» **Given records**
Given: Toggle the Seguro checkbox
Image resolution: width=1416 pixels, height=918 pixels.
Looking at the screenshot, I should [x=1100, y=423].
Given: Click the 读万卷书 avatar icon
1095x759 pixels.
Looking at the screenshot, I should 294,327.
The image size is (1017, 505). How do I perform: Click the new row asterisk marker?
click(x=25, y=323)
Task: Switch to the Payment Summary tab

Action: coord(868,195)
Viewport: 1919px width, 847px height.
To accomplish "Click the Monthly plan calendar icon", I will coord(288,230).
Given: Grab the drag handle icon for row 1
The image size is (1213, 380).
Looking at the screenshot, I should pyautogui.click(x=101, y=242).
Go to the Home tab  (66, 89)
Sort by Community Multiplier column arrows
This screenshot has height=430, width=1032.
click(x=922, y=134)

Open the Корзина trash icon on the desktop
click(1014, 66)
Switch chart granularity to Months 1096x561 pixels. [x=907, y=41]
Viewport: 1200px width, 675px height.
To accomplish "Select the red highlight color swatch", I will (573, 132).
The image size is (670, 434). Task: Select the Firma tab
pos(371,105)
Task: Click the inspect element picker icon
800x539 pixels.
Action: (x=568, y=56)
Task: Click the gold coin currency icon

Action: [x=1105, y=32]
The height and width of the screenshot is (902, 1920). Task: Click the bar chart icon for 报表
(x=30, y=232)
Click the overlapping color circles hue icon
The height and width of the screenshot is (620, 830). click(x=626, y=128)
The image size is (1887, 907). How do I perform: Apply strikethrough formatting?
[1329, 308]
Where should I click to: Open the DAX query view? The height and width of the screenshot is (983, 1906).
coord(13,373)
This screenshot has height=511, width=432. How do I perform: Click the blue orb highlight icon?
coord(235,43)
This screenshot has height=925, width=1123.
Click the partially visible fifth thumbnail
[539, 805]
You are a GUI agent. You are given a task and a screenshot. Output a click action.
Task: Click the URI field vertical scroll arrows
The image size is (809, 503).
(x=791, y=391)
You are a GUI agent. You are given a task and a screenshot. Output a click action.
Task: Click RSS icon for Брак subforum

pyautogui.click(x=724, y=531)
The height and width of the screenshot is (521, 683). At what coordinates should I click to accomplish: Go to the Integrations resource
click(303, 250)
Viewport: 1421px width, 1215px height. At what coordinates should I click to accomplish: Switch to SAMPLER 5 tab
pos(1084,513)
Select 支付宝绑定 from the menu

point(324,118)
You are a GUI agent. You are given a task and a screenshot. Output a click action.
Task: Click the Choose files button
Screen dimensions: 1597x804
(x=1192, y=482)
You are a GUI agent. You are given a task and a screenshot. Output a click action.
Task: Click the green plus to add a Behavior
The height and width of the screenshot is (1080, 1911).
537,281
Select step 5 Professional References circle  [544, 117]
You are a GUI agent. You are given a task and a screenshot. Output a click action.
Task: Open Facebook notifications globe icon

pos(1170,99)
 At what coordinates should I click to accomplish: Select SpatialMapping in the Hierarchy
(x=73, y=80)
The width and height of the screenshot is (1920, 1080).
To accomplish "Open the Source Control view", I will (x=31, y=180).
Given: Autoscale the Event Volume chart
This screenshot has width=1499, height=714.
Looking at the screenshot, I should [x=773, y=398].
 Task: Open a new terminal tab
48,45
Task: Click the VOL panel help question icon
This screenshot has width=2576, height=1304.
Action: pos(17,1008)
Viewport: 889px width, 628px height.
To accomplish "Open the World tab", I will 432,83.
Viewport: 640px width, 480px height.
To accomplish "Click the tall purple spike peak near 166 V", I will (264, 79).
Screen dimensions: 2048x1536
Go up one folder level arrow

» **The task**
Revise the items in the stretch from the line containing "Given: Grab the drag handle icon for row 1" through the line containing "click(x=922, y=134)", replacing "Home tab" with "Dashboard tab" and leaving everything else unchanged.

» **Exercise output**
Given: Grab the drag handle icon for row 1
The image size is (1213, 380).
Looking at the screenshot, I should pyautogui.click(x=101, y=242).
Go to the Dashboard tab  (66, 89)
Sort by Community Multiplier column arrows
This screenshot has height=430, width=1032.
click(x=922, y=134)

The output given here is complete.